AHT Gelditu! ha denunciado que la muerte de un trabajador de las obras del TAV en Atxondo, producida el lunes y conocida el martes, es fruto de «la codicia de grandes empresas» y «la irresponsabilidad de las administraciones», y ha recordado que la construcción de infraestructuras como esta «no serían posibles sin las condiciones de explotación de la clase trabajadora».
El fallecido fue el encofrador de 49 años A.H.G., en las obras del TAV en el barrio de Arrazola en Atxondo. Trabajaba para la empresa Constructora Proyectos Viales de Colombia (Conprovial), subcontratada por la UTE Atxondo-Abadiño, constituida por las empresas Dragados y Tecsa.
Sobre estos hechos, AHT Gelditu! ha explicado que su lectura es muy distinta a la realizada por Osalan y, en primer lugar, ha apuntado a «la codicia de grandes empresas, que lejos de preocuparse por la seguridad de los trabajadores, lo único que pretenden es sacar el máximo beneficio económico de la obra». Así, ha señalado que Dragados «pertenece a la mafia autodenominada G-7 del TAV, un conglomerado de siete empresas juzgadas y multadas por repartirse fraudulentamente los contratos públicos de las obras», por lo que ha pedido su exclusión del proyecto, «como así se registró en la sentencia del caso».

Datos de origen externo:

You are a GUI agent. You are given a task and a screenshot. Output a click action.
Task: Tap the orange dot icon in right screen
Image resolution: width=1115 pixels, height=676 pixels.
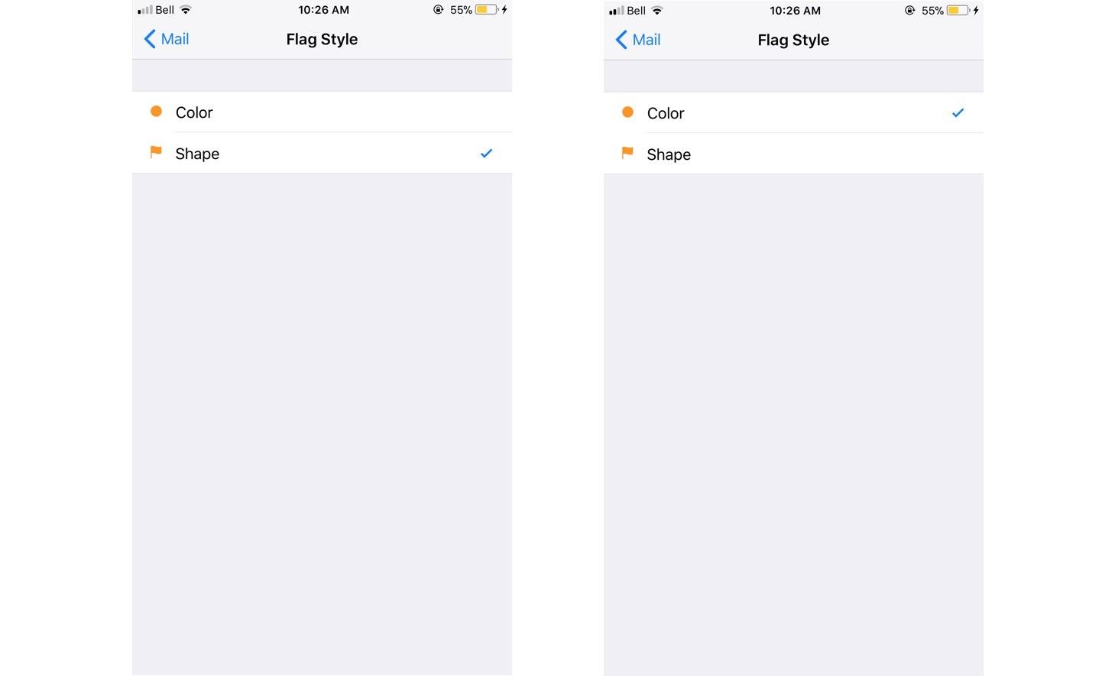(627, 112)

Por otro lado, ha denunciado «la cadena de subcontrataciones permitida por las instituciones, donde el mayor perjudicado es el trabajador de las empresas subcontratadas que se ve sometido a las mayores condiciones de precariedad, falta de seguridad, jornadas abusivas y estrés permanente».
Finalmente, han criticado «la irresponsabilidad de las administraciones, tanto estatales como autonómicas, que no supervisan como deben la seguridad de unas obras de gran siniestralidad, ocultando prácticas de explotación e imprudencia laboral, mirando para otro lado en total connivencia con las empresas», calificando el proyecto del TAV como «el más destructor, despilfarrador y antisocial de la historia de Euskal Herria».
Por todo ello, han exigido una vez más «la paralización inmediata de las obras del TAV en Euskal Herria», subrayando que «las condiciones que se dan en la construcción de esta infraestructura –que pone en peligro constante la vida y salubridad de los trabajadores– nos recuerdan las condiciones de esclavitud que debieran haberse erradicado desde hace mucho tiempo».
«Creemos firmemente que infraestructuras megalómanas como la del TAV no serían posibles sin las condiciones de explotación de la clase trabajadora que las ejecuta y cuya máxima expresión son las 13 muertes laborales registradas en las obras del TAV en Euskal Herria», han concluido.